バンカラ・バンカーのブンカといふもの

 徳富蘇峰は明治18~20年に『新日本之青年』を書き、〈西洋人は青年からしてもう日本人にはありえない自活・自営の精神がある。しかし彼らの人生は決してカネ儲けだけで終始しているのじゃない。その脳内、たとえば宗教的・人道的な精神生活も、俺たちは学ばなきゃだめなんだよ〉、と強調していました。〔※国会図書館のOPAC検索のついでにその全文をPDF式に読むことができます。便利になったもんですね。古本で買えば9000円もするそうです。〕
 ところがさすがの博識の蘇峰大先生もツイ軽視してしまったと思われることがあります。それは、彼ら西洋青年の独立活計は、全面的に熱血青年流のスタイルで保たれているわけではない、という、当たり前の一面です。
 ちゃんと上司や商売相手のお髭のチリを払う作法というものが磨かれ、近代社会人として鍛錬されているのです。単独のビジネスでできることなど高が知れています。

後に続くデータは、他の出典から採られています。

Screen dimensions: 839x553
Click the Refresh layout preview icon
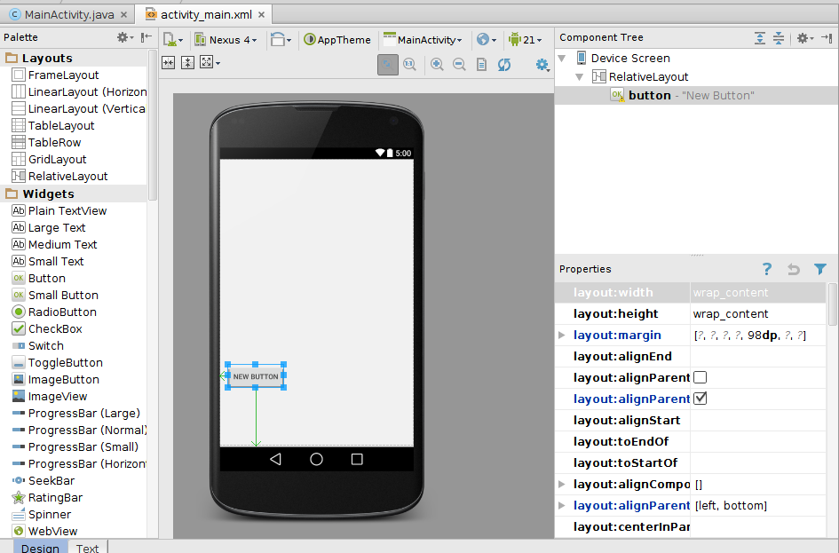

大きく稼ぐためには、たくさんの人を動かさなくてはならない。あるいは人に動いてもらわなくてはならない。そのために必要な、青年の熱血をとっくに通過した、温血的な大人の任侠道が出来ていました。
 このたびのノーベル賞授賞四連発は、ヨーロッパの金融財務指導部が、日本人の髭のチリを払った所作と考えて良いのではないでしょうか。
 これから「円」の支援が必要なので、ひとつヨロシク――と、彼ららしいクールな仁義を切っているのでしょう。
 また、〈どうです、これからはアメリカ抜き、『欧・日』で世界を仕切りませんか〉とも水を向けている。
 味なマネですよ。
 これを韓国指導部と比べてみると面白い。前回のIMF危機のとき、彼らは日本政府に大金を醵出させておいた上で何をしたか。思い出すのも馬鹿々々しいですね。大人の仁義が皆無なわけです。
 円も秋空並に高まりそうだし、江藤淳先生に今の有様を見せてやりたいです。